Shared Differential Clustering across Single-cell RNA Sequencing Datasets with the Hierarchical Dirichlet Process

Jinlu Liu,Sara Wade,Natalia Bochkina
2023-12-13
Abstract:Single-cell RNA sequencing (scRNA-seq) is powerful technology that allows researchers to understand gene expression patterns at the single-cell level. However, analysing scRNA-seq data is challenging due to issues and biases in data collection. In this work, we construct an integrated Bayesian model that simultaneously addresses normalization, imputation and batch effects and also nonparametrically clusters cells into groups across multiple datasets. A Gibbs sampler based on a finite-dimensional approximation of the HDP is developed for posterior inference.
Genomics,Methodology
What problem does this paper attempt to address?

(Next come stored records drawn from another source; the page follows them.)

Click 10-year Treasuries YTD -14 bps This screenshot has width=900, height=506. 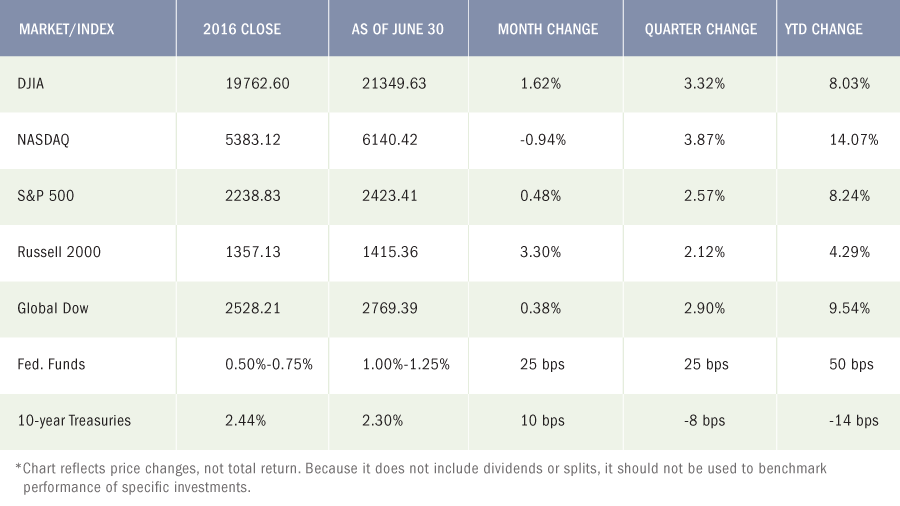pos(854,421)
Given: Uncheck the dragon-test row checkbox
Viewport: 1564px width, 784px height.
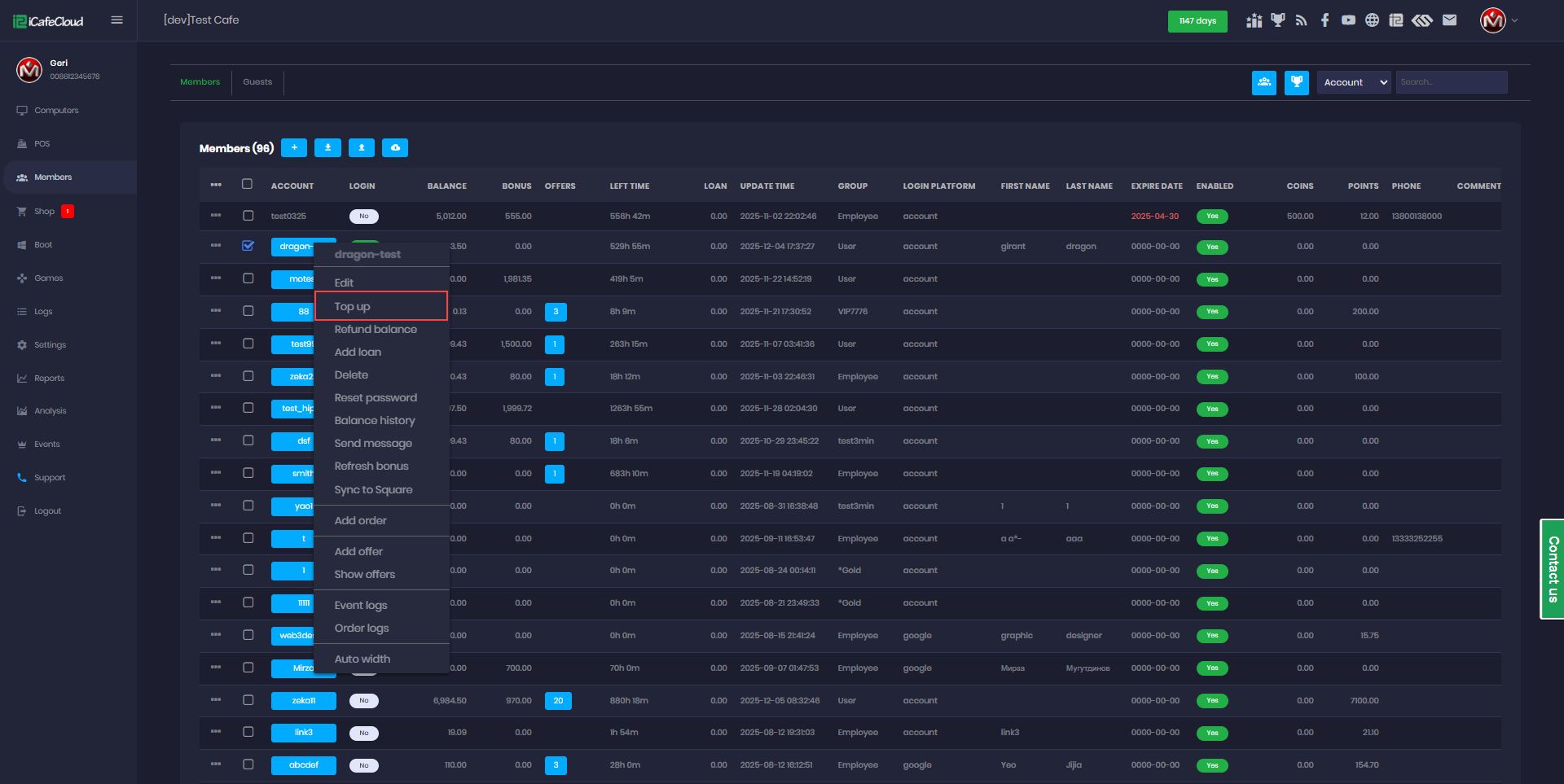Looking at the screenshot, I should pos(248,246).
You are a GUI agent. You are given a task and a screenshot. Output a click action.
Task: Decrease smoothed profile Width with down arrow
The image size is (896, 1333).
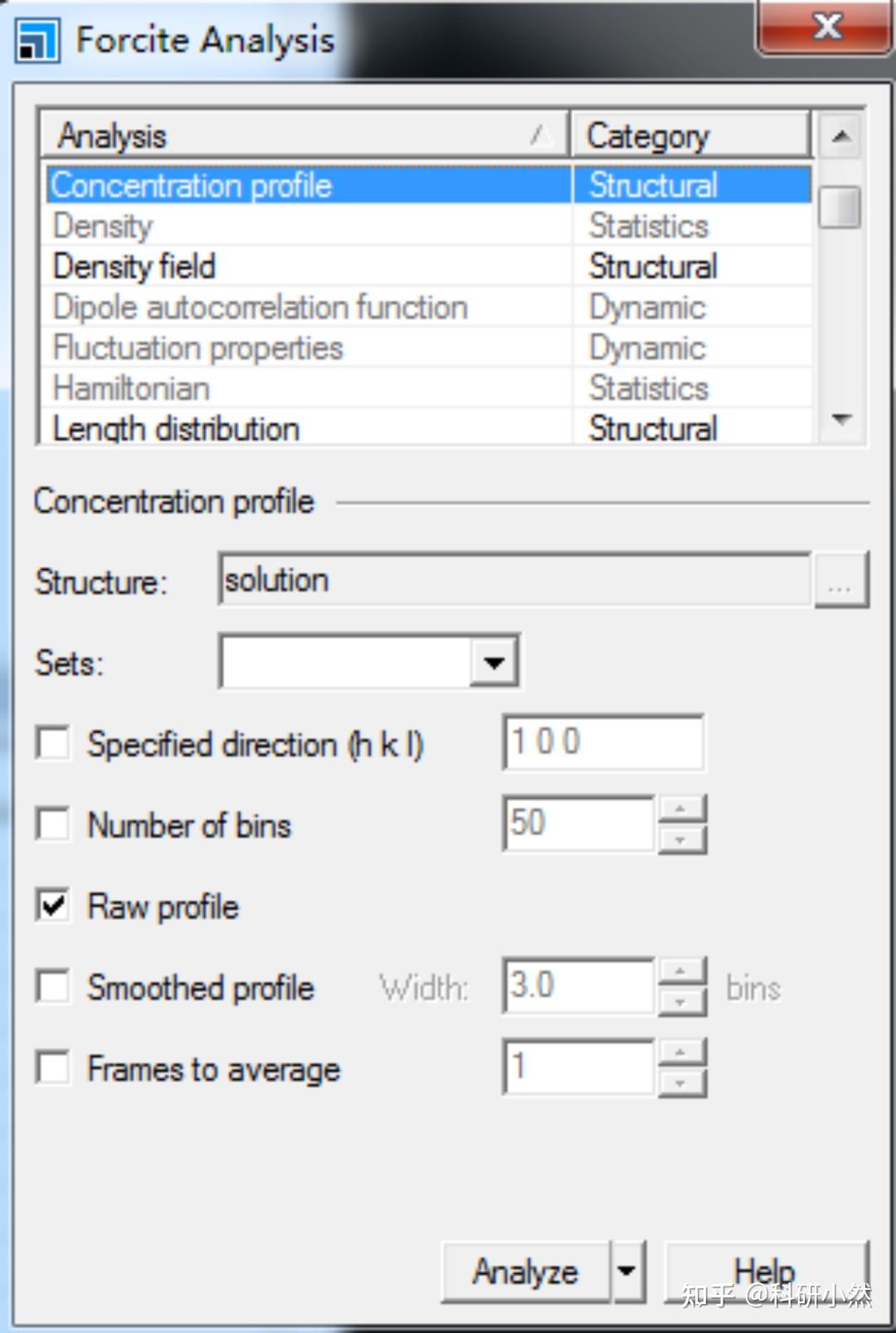pos(681,1003)
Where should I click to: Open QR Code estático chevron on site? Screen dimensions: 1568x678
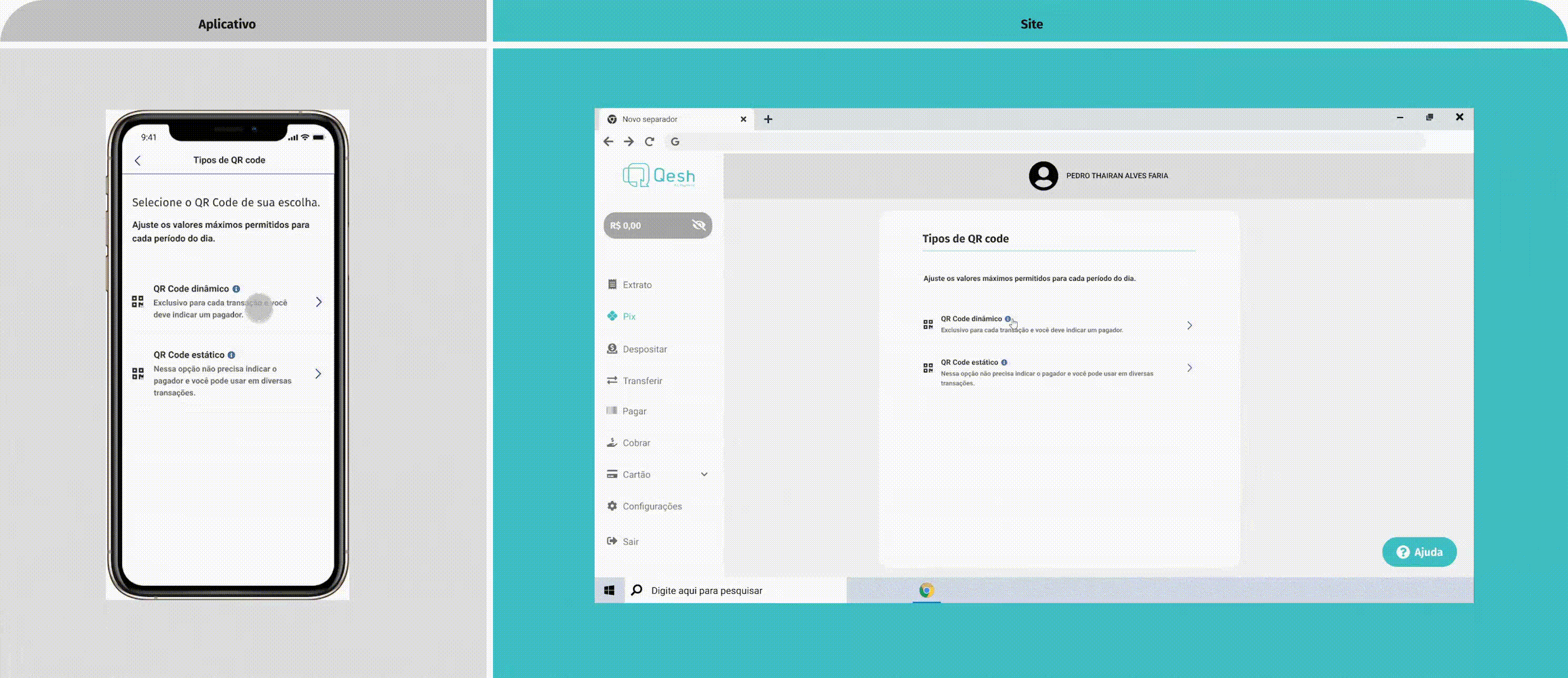click(1189, 367)
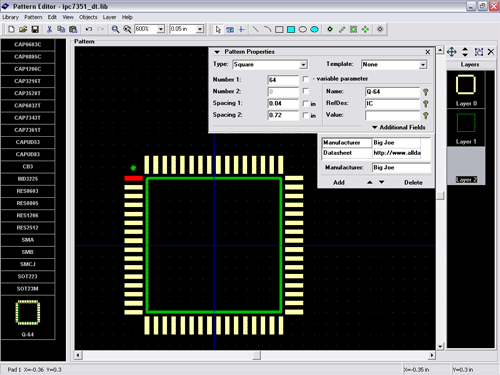Image resolution: width=500 pixels, height=375 pixels.
Task: Open the Objects menu
Action: pos(88,17)
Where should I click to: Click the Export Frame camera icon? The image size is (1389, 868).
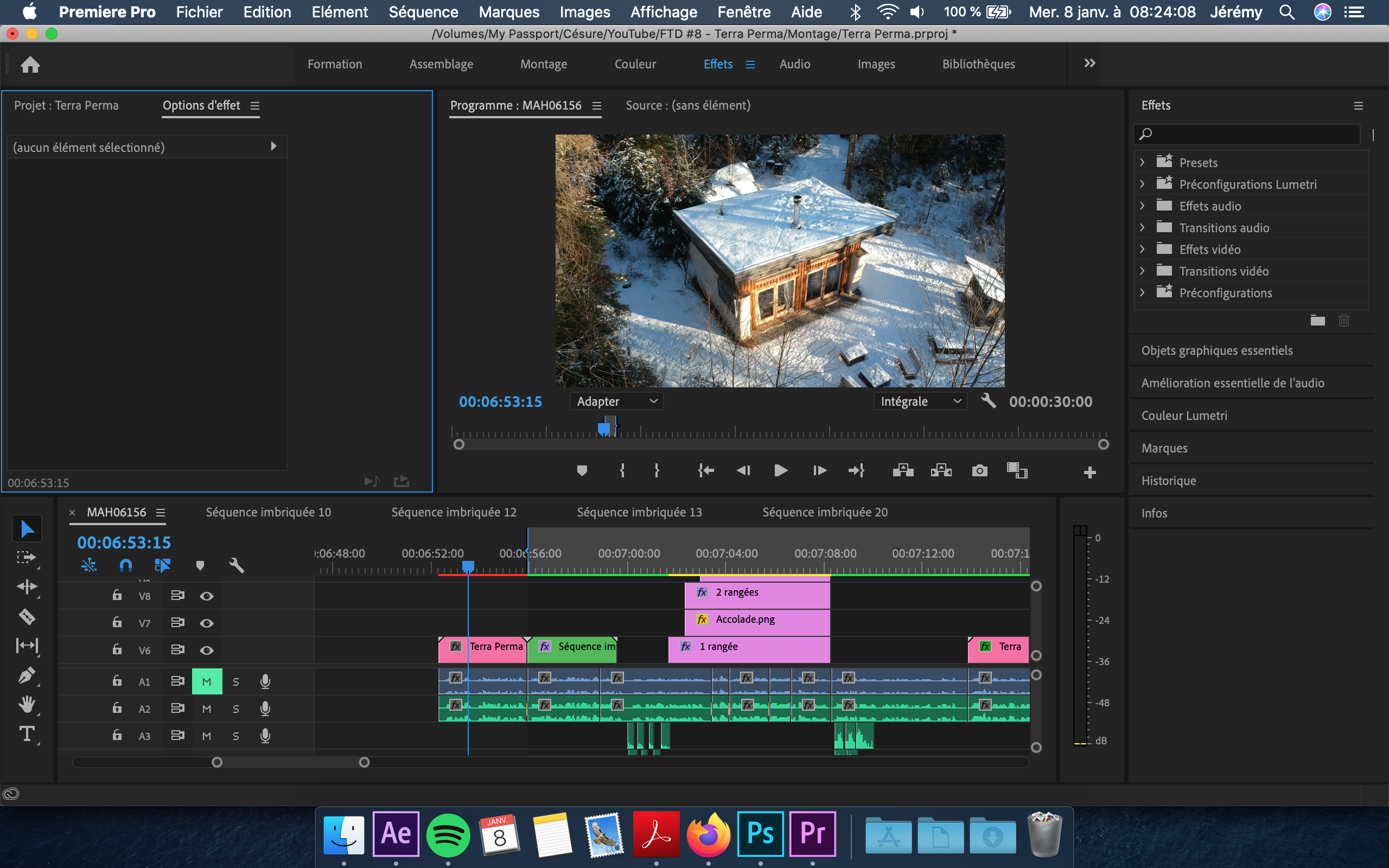(979, 471)
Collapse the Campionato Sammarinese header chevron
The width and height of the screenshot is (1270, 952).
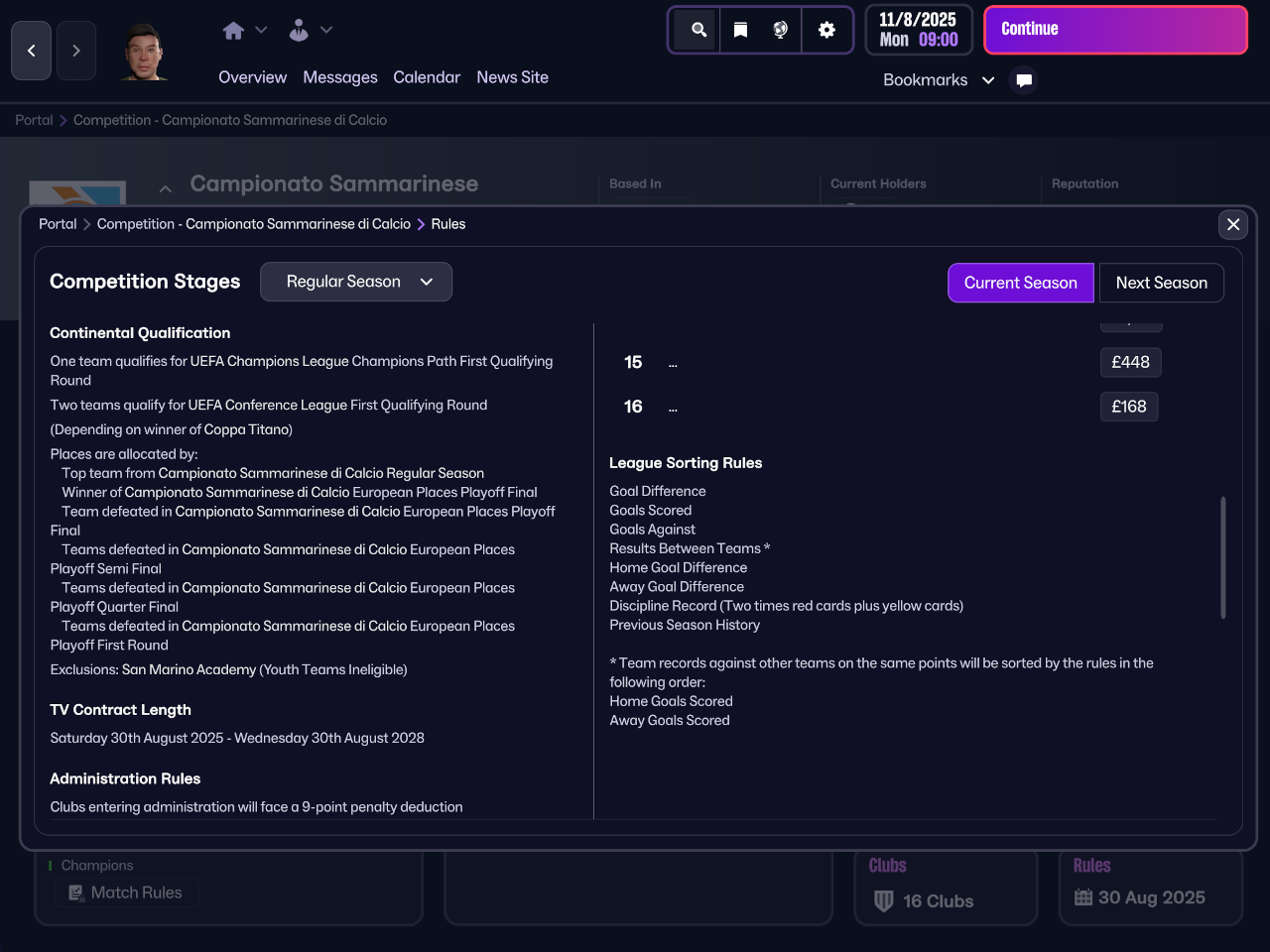tap(166, 188)
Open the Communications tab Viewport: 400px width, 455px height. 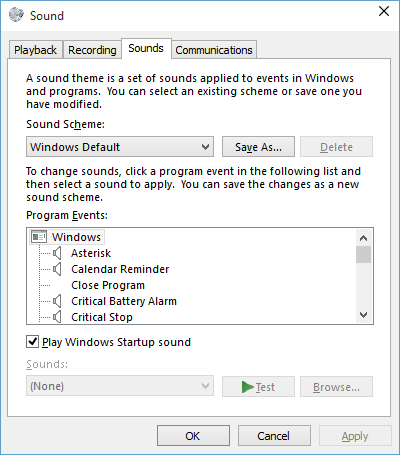coord(214,50)
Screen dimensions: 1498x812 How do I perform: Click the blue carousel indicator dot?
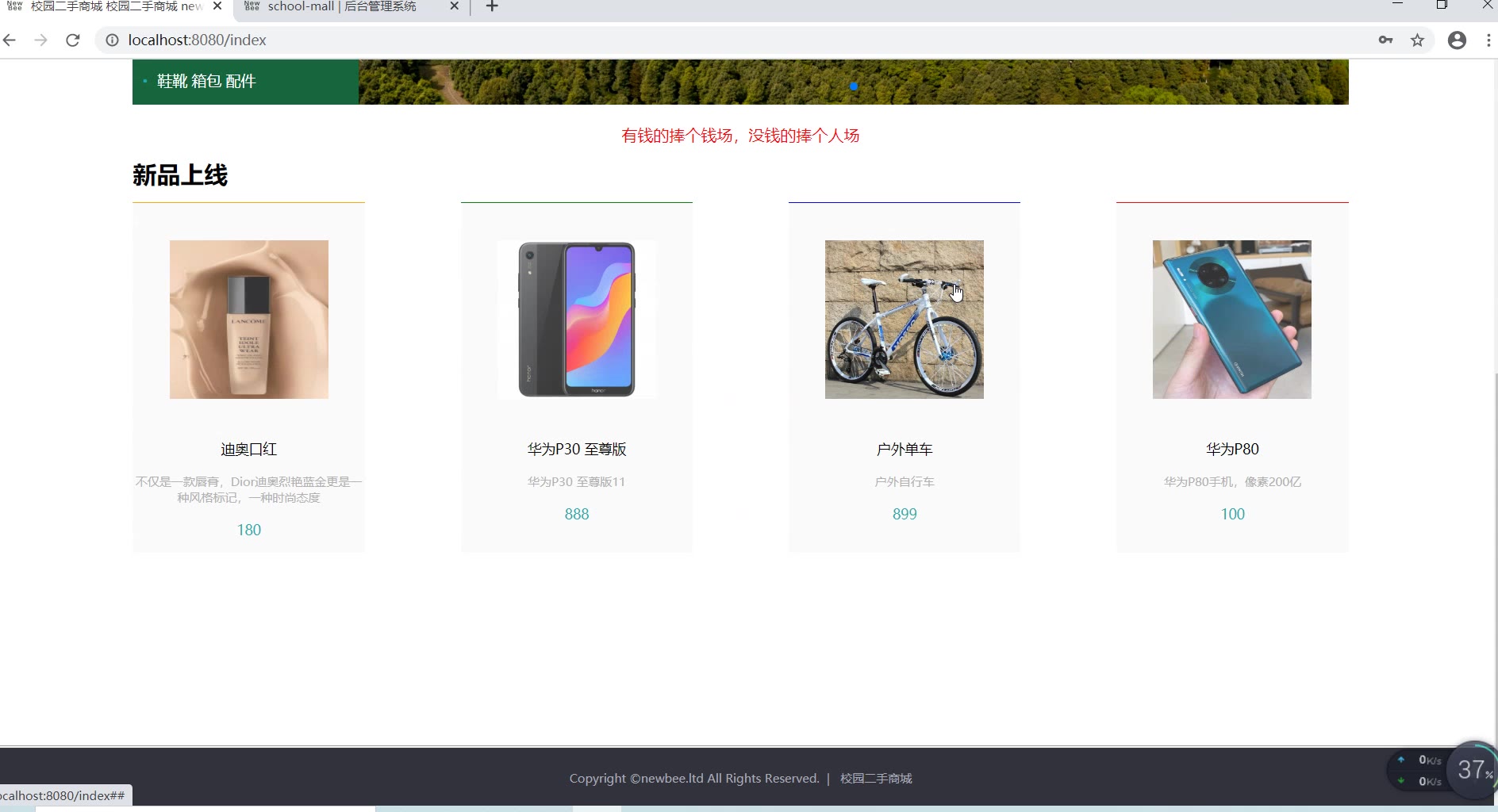pos(854,86)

### Problems Addressed by the Paper This paper aims to address multiple challenges in the analysis of single-cell RNA sequencing (scRNA-seq) data and proposes a new method to integrate multiple datasets for shared clustering. Specifically: 1. **Gene Expression Pattern Analysis**: - Single-cell RNA sequencing technology enables researchers to understand gene expression patterns at the single-cell level and reveal cellular heterogeneity. 2. **Clustering Analysis**: - Clustering is an important tool in scRNA-seq analysis, used to discover groups of cells with similar gene expression patterns and identify potential cell types. 3. **Integration of Multiple Datasets**: - Integrating multiple scRNA-seq datasets is an urgent challenge. This paper develops a new model that extends clustering methods to appropriately combine inference results across multiple datasets. 4. **Handling Noise and Uncertainty**: - Through a hierarchical Bayesian framework, the model simultaneously addresses normalization issues, handles the inherent noise and uncertainty in scRNA-seq data, and infers cell types. 5. **Experimental Motivation**: - The research is inspired by embryonic cell experimental data, aiming to understand the role of the transcription factor PAX6 in embryonic development, particularly the changes in cell subtypes and their proportions after knocking out this factor. In summary, this paper primarily addresses how to effectively integrate multiple datasets in single-cell RNA sequencing data analysis and, on this basis, conduct research on cell type identification and proportion changes.